I like having my dove around since she is so much different than the other birds. But I understand if the environment I provide is not suitable.....Would it be best to just find her a home that is more suited to her needs? Possibly a one bird home or one with just doves?


----------



## nycpigeonlady (Jan 22, 2012)

I understand - I hate keeping healthy birds confined in cages as well. But I don't think you need to give up your dove who is probably bonded to you. Some people erect a barrier to divide the space, or you can divide the time that they get to spend outside, of course each will have to spend more time in a cage. But if you get your dove a dove mate, she/he will be happy to spend more time in an enclosure playing house and I think you won't feel as bad about letting them out less.


----------



## GarageRacer (May 30, 2012)

As much as I'd miss her uniqueness, I wouldn't totally mind finding her a different home since she really isn't bonded to me. She hardly ever flies my way. She only flies to certain spots in the house.

Although a second dove could be a good answer. Although I'm not sure about adding to the flock I have (7 in total).


----------



## Picollo30 (Oct 18, 2011)

the mating dance bow coo is typical of males. never seen a female dove doing that, so i think tony is a very territorial male dove. the laughing you hear is also your dove showing signs he doesnt like the cockatiel around, he is marking his territory.


----------



## GarageRacer (May 30, 2012)

So it's a territorial and not a mating ritual? That would explain how she always gets agitated when any of the birds land near her.


----------



## Shadowringneck23 (Jul 5, 2012)

*Caution*

She is in danger of them. I believe what she is doing is more intended as a territorial ritual. I would strongly suggest keeping her from the other birds since she is in danger of being hurt as you expressed concern for above.


----------



## GarageRacer (May 30, 2012)

I've started to segregrate her from the rest of the birds. It definitely appears to be territorial as she has followed several birds as they flew to other places to get away.

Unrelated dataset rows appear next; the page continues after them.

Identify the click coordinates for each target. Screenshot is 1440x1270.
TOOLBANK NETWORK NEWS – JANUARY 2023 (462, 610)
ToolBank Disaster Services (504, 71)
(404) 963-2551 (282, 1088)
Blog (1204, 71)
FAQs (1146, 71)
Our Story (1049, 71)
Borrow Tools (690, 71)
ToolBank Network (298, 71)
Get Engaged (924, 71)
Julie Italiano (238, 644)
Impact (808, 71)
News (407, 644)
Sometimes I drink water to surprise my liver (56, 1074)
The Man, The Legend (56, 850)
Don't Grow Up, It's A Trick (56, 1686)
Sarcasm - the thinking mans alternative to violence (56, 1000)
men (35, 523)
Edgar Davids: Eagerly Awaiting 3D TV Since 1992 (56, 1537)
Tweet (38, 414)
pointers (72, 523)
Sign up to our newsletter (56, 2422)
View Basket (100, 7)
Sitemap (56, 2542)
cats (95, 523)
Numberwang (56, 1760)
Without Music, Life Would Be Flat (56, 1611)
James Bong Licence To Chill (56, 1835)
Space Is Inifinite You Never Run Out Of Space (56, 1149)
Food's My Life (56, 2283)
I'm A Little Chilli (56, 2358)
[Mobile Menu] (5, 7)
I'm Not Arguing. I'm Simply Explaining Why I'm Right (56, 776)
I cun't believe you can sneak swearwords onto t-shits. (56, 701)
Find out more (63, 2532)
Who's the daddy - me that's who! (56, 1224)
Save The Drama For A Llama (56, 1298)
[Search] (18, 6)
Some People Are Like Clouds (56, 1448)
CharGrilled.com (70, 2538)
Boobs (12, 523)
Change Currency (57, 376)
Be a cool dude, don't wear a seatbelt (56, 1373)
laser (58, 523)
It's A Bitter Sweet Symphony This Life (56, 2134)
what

She's definitely the aggressor and I don't think any of my other birds have attacked her, they just try to avoid her.

Recently I have started to consider possibly letting her out during the day when I'm at work and the cockatiels and the lovebird are in their cages. I've accidently left her out a few times duirng the night and she never got into any trouble. I think it would be a good compromise so she could get 8-10 hours out of the cage.


----------



## Shadowringneck23 (Jul 5, 2012)

*Excellent*

That sounds like a great plan! Good luck!


----------